Recorded information -

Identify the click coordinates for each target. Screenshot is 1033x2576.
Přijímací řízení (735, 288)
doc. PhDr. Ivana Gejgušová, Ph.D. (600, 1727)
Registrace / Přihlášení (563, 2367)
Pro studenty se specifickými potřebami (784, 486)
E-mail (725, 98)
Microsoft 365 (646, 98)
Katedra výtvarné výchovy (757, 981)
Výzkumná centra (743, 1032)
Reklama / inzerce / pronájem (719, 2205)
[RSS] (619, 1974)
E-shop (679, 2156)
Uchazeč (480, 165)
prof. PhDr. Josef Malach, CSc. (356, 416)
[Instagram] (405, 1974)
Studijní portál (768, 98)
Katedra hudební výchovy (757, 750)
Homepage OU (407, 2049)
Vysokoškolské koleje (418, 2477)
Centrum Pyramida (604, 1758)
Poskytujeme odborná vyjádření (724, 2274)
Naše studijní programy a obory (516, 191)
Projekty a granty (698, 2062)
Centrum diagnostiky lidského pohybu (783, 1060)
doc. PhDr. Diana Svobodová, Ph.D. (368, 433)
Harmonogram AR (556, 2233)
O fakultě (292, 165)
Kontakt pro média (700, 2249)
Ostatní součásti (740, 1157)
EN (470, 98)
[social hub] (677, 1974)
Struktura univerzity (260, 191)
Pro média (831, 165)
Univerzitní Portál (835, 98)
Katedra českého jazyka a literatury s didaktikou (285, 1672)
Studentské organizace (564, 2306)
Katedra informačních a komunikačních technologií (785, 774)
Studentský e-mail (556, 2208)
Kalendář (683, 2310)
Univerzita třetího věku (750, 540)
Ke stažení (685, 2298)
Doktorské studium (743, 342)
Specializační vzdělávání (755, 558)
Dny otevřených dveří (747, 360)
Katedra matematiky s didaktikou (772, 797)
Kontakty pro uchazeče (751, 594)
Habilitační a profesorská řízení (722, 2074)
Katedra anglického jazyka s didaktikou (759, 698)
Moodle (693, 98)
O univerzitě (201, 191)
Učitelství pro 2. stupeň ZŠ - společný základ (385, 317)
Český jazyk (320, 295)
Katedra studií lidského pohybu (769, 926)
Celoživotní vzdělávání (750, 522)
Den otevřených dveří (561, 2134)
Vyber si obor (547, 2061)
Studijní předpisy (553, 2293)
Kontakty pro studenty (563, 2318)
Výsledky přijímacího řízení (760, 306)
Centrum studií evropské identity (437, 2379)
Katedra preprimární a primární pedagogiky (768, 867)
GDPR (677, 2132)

Your instructions -
The complete listing, unchanged, is the expected answer.

Solution to the exercise -
Identify the click coordinates for each target. Screenshot is 1033x2576.
Přijímací řízení (735, 288)
doc. PhDr. Ivana Gejgušová, Ph.D. (600, 1727)
Registrace / Přihlášení (563, 2367)
Pro studenty se specifickými potřebami (784, 486)
E-mail (725, 98)
Microsoft 365 (646, 98)
Katedra výtvarné výchovy (757, 981)
Výzkumná centra (743, 1032)
Reklama / inzerce / pronájem (719, 2205)
[RSS] (619, 1974)
E-shop (679, 2156)
Uchazeč (480, 165)
prof. PhDr. Josef Malach, CSc. (356, 416)
[Instagram] (405, 1974)
Studijní portál (768, 98)
Katedra hudební výchovy (757, 750)
Homepage OU (407, 2049)
Vysokoškolské koleje (418, 2477)
Centrum Pyramida (604, 1758)
Poskytujeme odborná vyjádření (724, 2274)
Naše studijní programy a obory (516, 191)
Projekty a granty (698, 2062)
Centrum diagnostiky lidského pohybu (783, 1060)
doc. PhDr. Diana Svobodová, Ph.D. (368, 433)
Harmonogram AR (556, 2233)
O fakultě (292, 165)
Kontakt pro média (700, 2249)
Ostatní součásti (740, 1157)
EN (470, 98)
[social hub] (677, 1974)
Struktura univerzity (260, 191)
Pro média (831, 165)
Univerzitní Portál (835, 98)
Katedra českého jazyka a literatury s didaktikou (285, 1672)
Studentské organizace (564, 2306)
Katedra informačních a komunikačních technologií (785, 774)
Studentský e-mail (556, 2208)
Kalendář (683, 2310)
Univerzita třetího věku (750, 540)
Ke stažení (685, 2298)
Doktorské studium (743, 342)
Specializační vzdělávání (755, 558)
Dny otevřených dveří (747, 360)
Katedra matematiky s didaktikou (772, 797)
Kontakty pro uchazeče (751, 594)
Habilitační a profesorská řízení (722, 2074)
Katedra anglického jazyka s didaktikou (759, 698)
Moodle (693, 98)
O univerzitě (201, 191)
Učitelství pro 2. stupeň ZŠ - společný základ (385, 317)
Český jazyk (320, 295)
Katedra studií lidského pohybu (769, 926)
Celoživotní vzdělávání (750, 522)
Den otevřených dveří (561, 2134)
Vyber si obor (547, 2061)
Studijní předpisy (553, 2293)
Kontakty pro studenty (563, 2318)
Výsledky přijímacího řízení (760, 306)
Centrum studií evropské identity (437, 2379)
Katedra preprimární a primární pedagogiky (768, 867)
GDPR (677, 2132)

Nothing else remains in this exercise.